----- THE RECORDS -----
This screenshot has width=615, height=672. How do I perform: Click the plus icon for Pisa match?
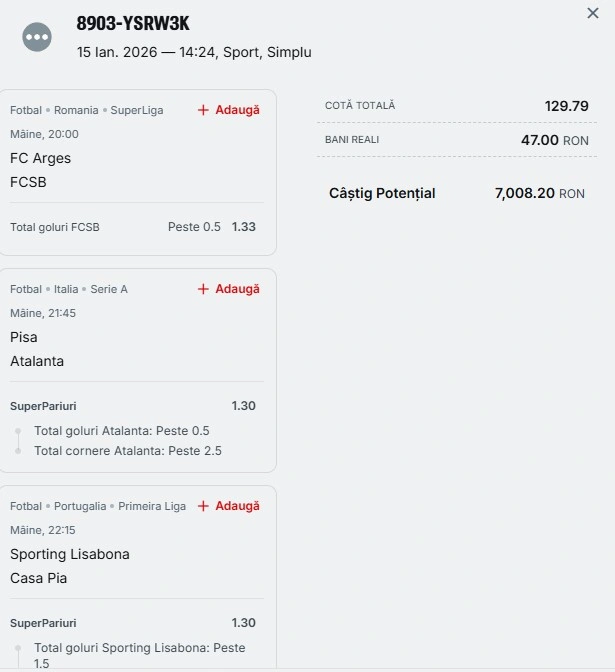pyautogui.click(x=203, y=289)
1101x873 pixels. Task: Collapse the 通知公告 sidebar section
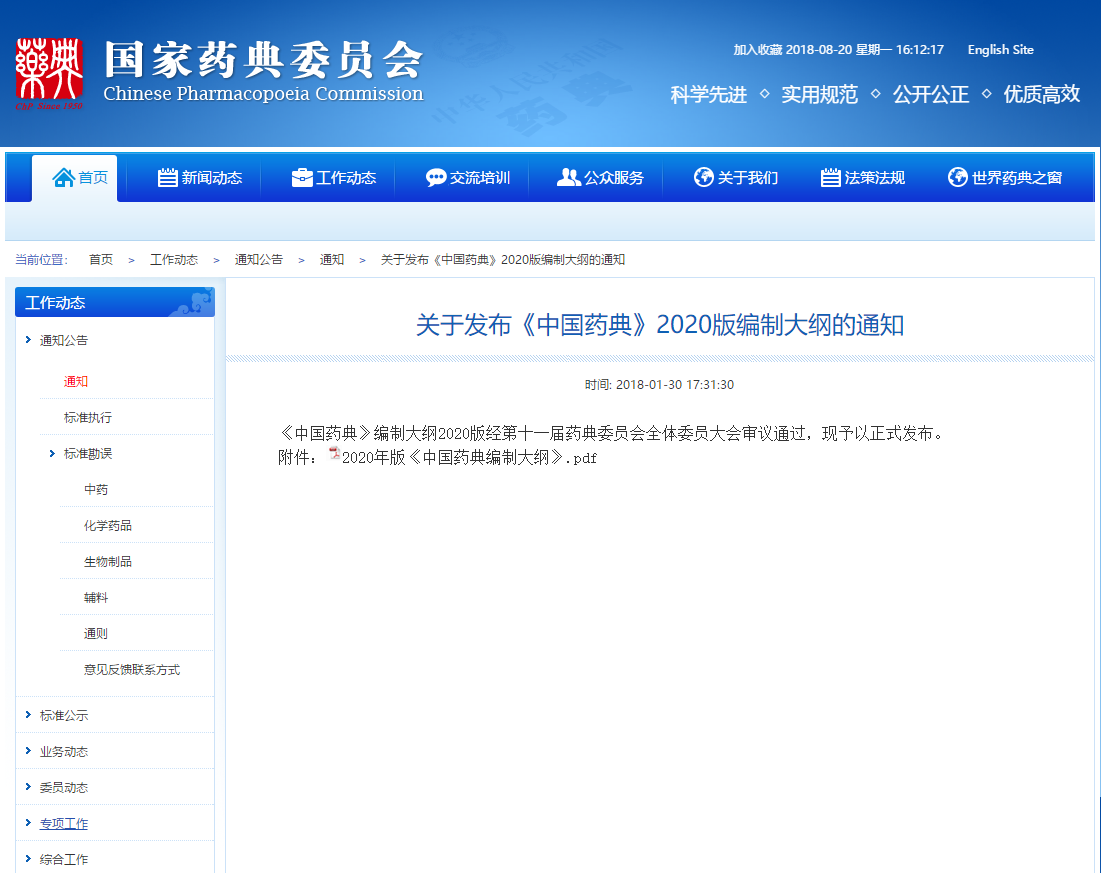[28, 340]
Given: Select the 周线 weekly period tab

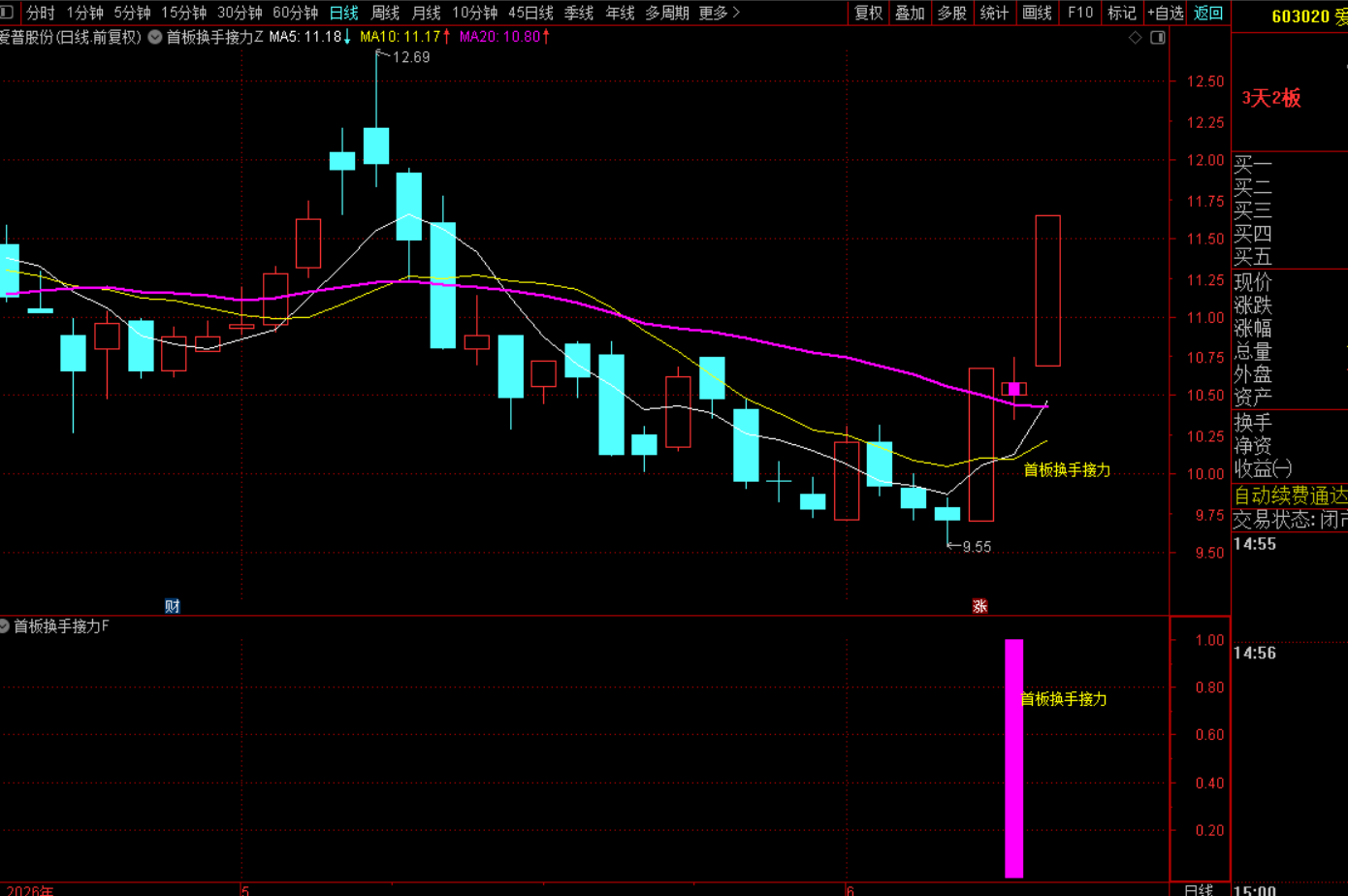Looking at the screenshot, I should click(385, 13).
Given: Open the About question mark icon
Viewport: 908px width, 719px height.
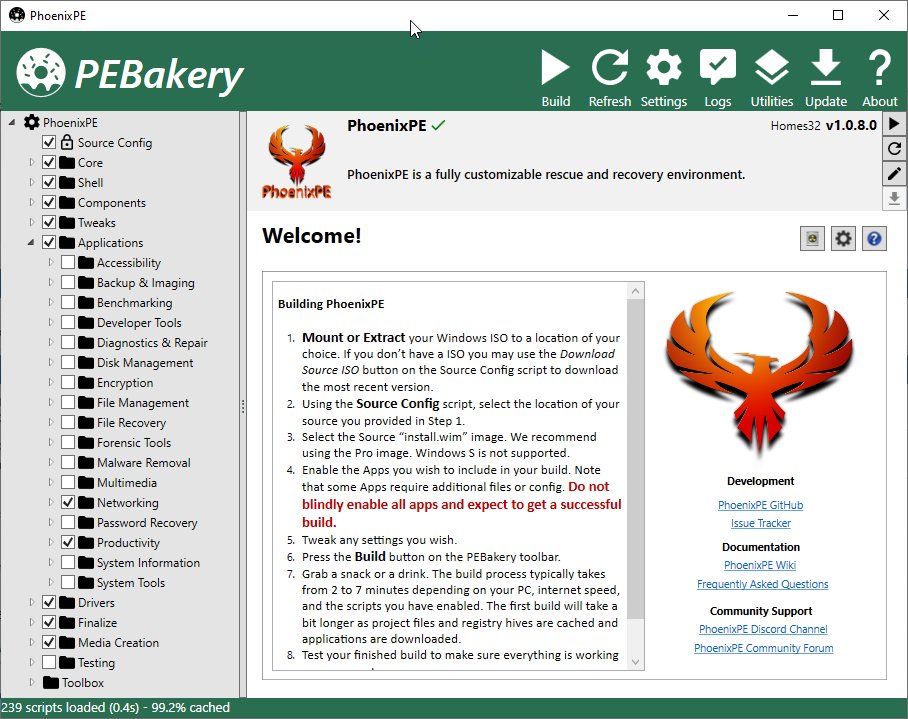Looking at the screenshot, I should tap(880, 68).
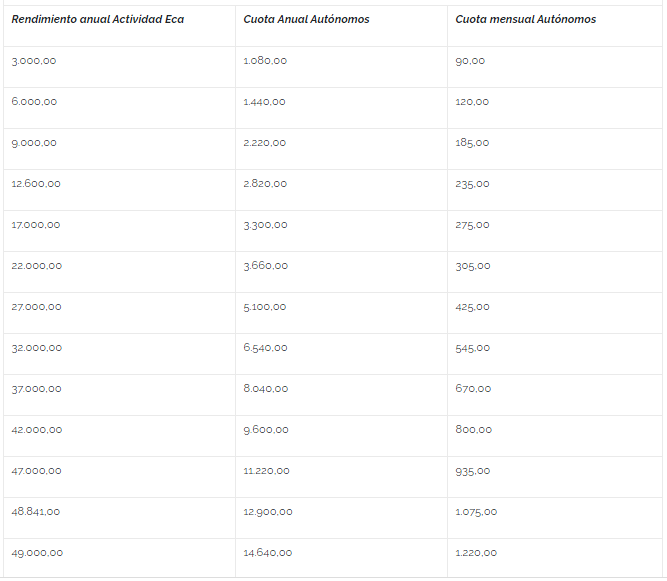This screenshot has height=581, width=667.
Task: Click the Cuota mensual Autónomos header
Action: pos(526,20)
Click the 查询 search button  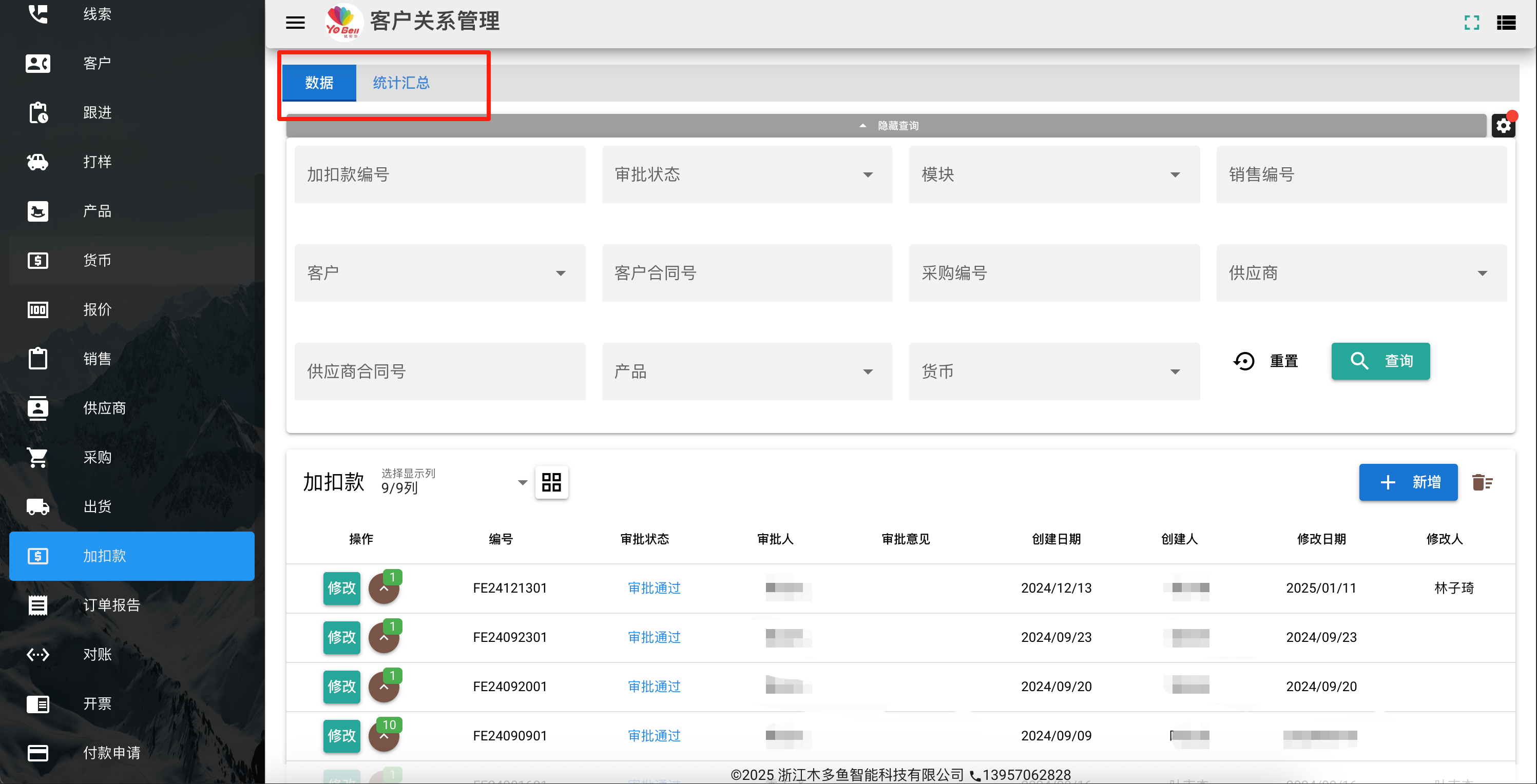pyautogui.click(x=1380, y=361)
-----
ASSIGNMENT: Leave out every picture, and copy exactly the lines above starting at the one holding "1101x873 pixels. Task: Collapse" and ending at the one holding "Given: Open the About question mark icon", no more and no less.

EXERCISE RESULT:
1101x873 pixels. Task: Collapse the 通知公告 sidebar section
[28, 340]
Given: Select the 周线 weekly period tab

Looking at the screenshot, I should click(385, 13).
Given: Open the About question mark icon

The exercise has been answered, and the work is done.